start

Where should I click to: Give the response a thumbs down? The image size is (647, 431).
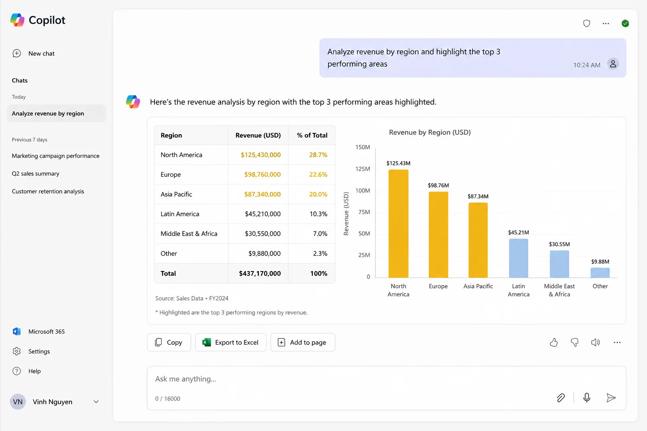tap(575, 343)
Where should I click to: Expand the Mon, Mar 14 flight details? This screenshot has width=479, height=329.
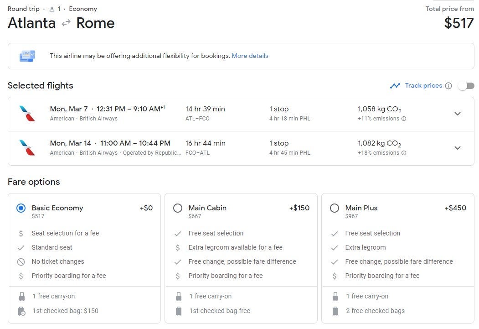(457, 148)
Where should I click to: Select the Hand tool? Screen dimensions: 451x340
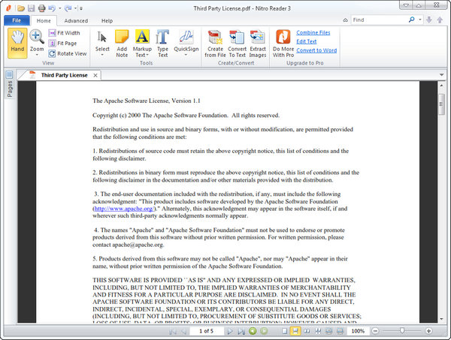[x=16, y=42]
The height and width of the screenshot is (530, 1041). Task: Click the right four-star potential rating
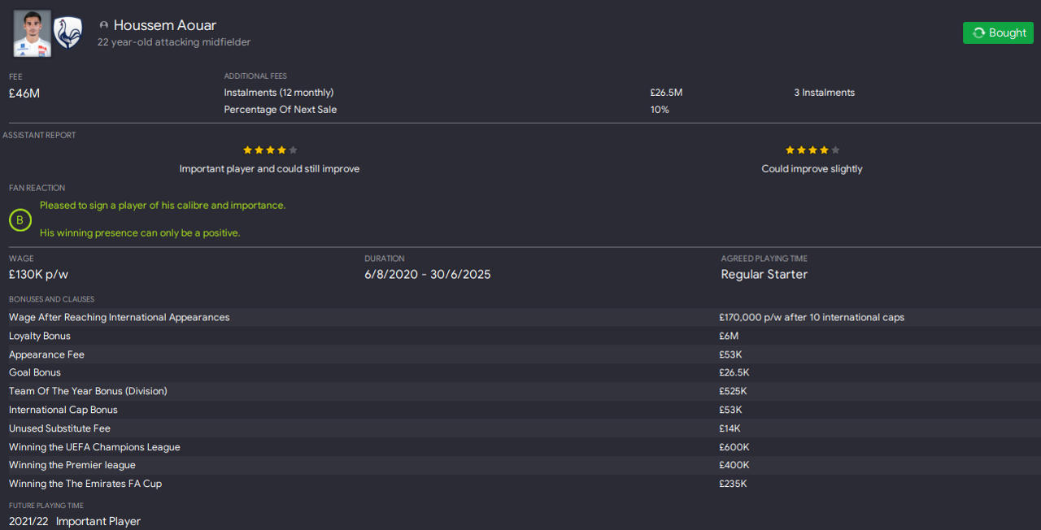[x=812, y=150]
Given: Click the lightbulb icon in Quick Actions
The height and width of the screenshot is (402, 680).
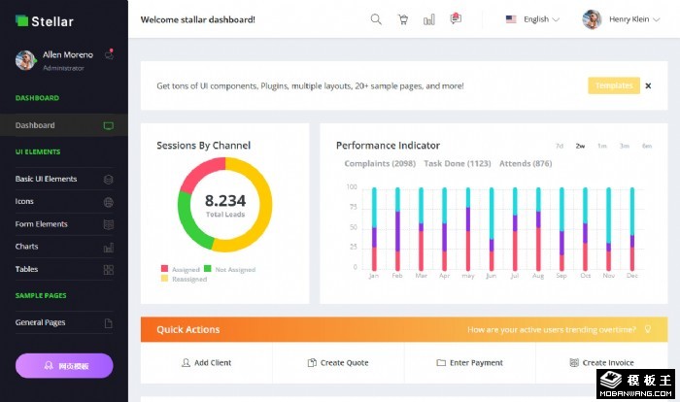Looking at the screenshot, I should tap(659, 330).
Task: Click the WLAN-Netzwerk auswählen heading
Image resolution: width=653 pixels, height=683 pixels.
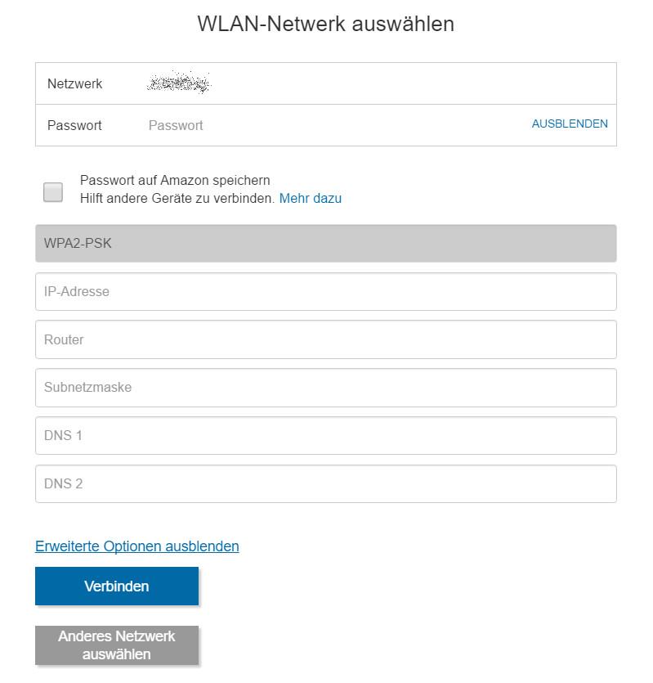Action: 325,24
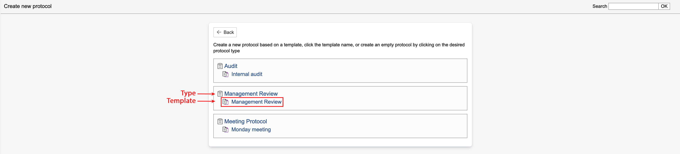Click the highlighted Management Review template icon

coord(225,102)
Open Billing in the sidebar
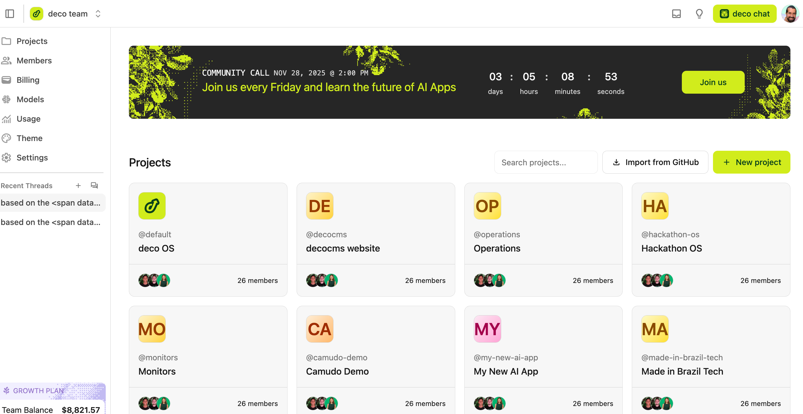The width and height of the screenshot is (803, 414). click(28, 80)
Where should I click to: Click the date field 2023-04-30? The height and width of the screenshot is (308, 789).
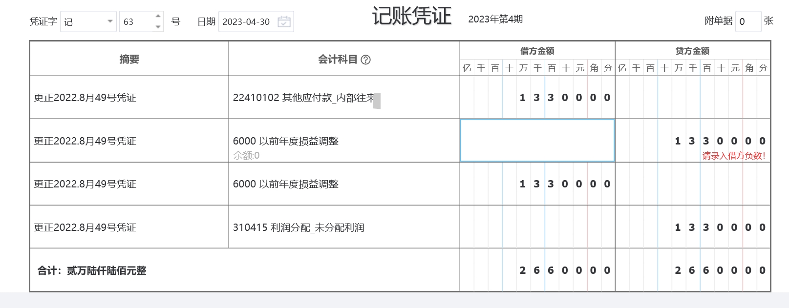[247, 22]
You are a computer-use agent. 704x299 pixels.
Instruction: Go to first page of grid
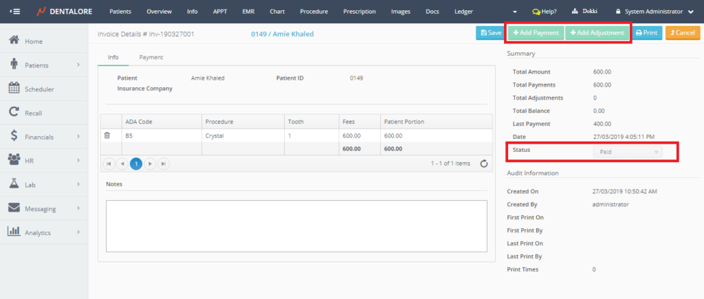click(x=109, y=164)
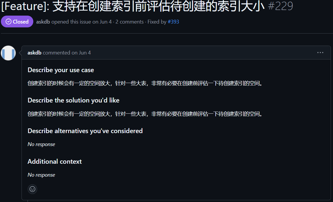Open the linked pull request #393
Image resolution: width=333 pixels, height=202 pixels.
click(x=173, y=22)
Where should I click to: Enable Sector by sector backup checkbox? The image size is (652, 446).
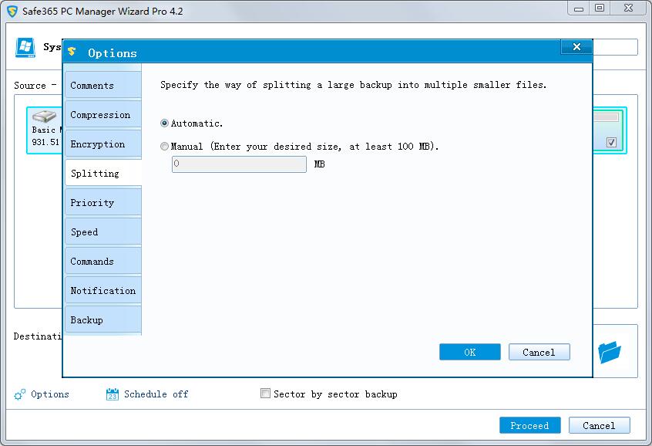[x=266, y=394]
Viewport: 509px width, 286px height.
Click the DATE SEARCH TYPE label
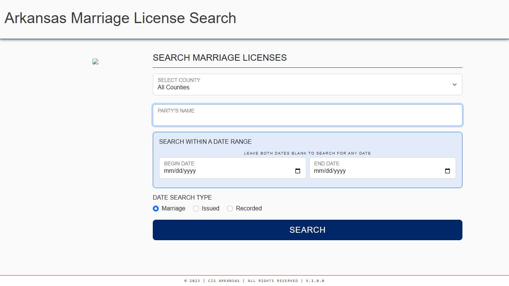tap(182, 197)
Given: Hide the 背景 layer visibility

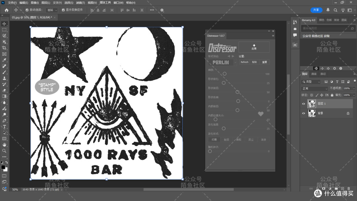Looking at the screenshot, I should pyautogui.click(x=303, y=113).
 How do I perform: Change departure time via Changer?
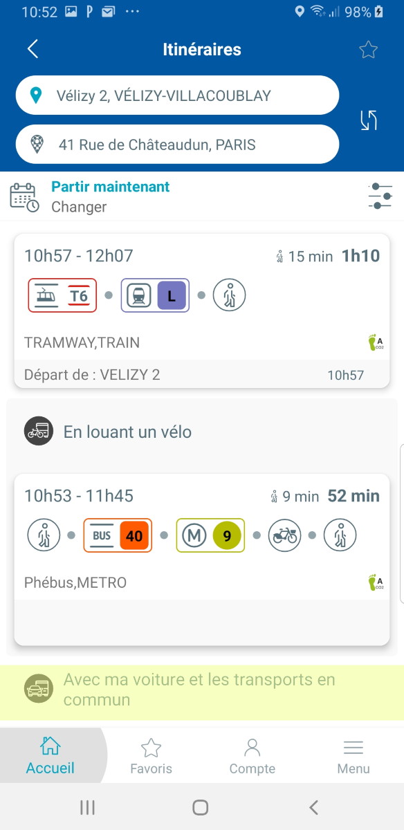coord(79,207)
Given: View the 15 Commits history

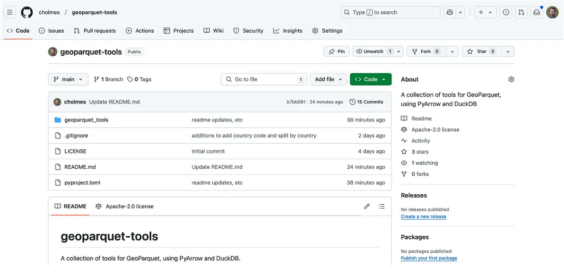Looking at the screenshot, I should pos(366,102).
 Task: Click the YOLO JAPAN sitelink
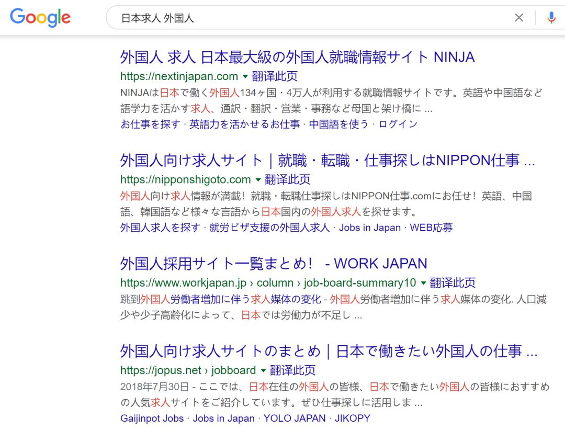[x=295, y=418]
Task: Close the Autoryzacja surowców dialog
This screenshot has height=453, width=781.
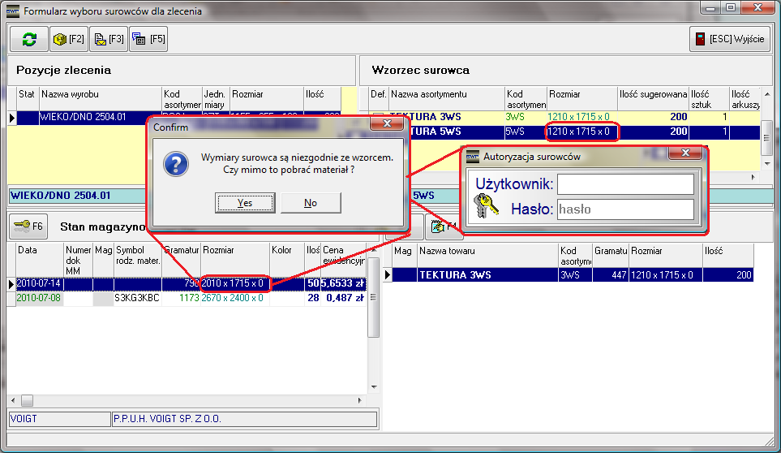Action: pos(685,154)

end

### Short task
Format the data above as a Markdown table with the columns Row and Line. Number each non-blank line in order, and leave out the pictures.

### Exercise output
| Row | Line |
|---|---|
| 1 | Where should I click to: Give the response a thumbs down? The image size is (647, 431). |
| 2 | tap(575, 343) |
| 3 | Where should I click to: Expand the Mon, Mar 14 flight details? This screenshot has width=479, height=329. |
| 4 | (457, 148) |
| 5 | Where should I click to: Select the Hand tool? Screen dimensions: 451x340 |
| 6 | [x=16, y=42] |
| 7 | The height and width of the screenshot is (530, 1041). Task: Click the right four-star potential rating |
| 8 | [x=812, y=150] |
| 9 | Given: Click the lightbulb icon in Quick Actions |
| 10 | The height and width of the screenshot is (402, 680). |
| 11 | Looking at the screenshot, I should tap(659, 330). |
| 12 | Task: Click the WLAN-Netzwerk auswählen heading |
| 13 | Image resolution: width=653 pixels, height=683 pixels. |
| 14 | Action: 325,24 |
| 15 | Click the highlighted Management Review template icon |
| 16 | coord(225,102) |
| 17 | Open Billing in the sidebar |
| 18 | The width and height of the screenshot is (803, 414). click(28, 80) |
| 19 | Where should I click to: Click the date field 2023-04-30? The height and width of the screenshot is (308, 789). |
| 20 | [247, 22] |
| 21 | You are a computer-use agent. 704x299 pixels. |
| 22 | Instruction: Go to first page of grid |
| 23 | click(x=109, y=164) |
| 24 | Open the linked pull request #393 |
| 25 | Image resolution: width=333 pixels, height=202 pixels. |
| 26 | click(x=173, y=22) |
| 27 | Where should I click to: Enable Sector by sector backup checkbox? The image size is (652, 446). |
| 28 | [x=266, y=394] |
| 29 | Viewport: 509px width, 286px height. |
| 30 | Click the DATE SEARCH TYPE label |
| 31 | tap(182, 197) |
| 32 | Given: Hide the 背景 layer visibility |
| 33 | Looking at the screenshot, I should pyautogui.click(x=303, y=113). |
| 34 |  How do I perform: Change departure time via Changer? |
| 35 | coord(79,207) |
| 36 | Given: View the 15 Commits history |
| 37 | Looking at the screenshot, I should pos(366,102). |
| 38 |  Task: Click the YOLO JAPAN sitelink |
| 39 | [x=295, y=418] |
| 40 | Task: Close the Autoryzacja surowców dialog |
| 41 | This screenshot has height=453, width=781. |
| 42 | Action: pos(685,154) |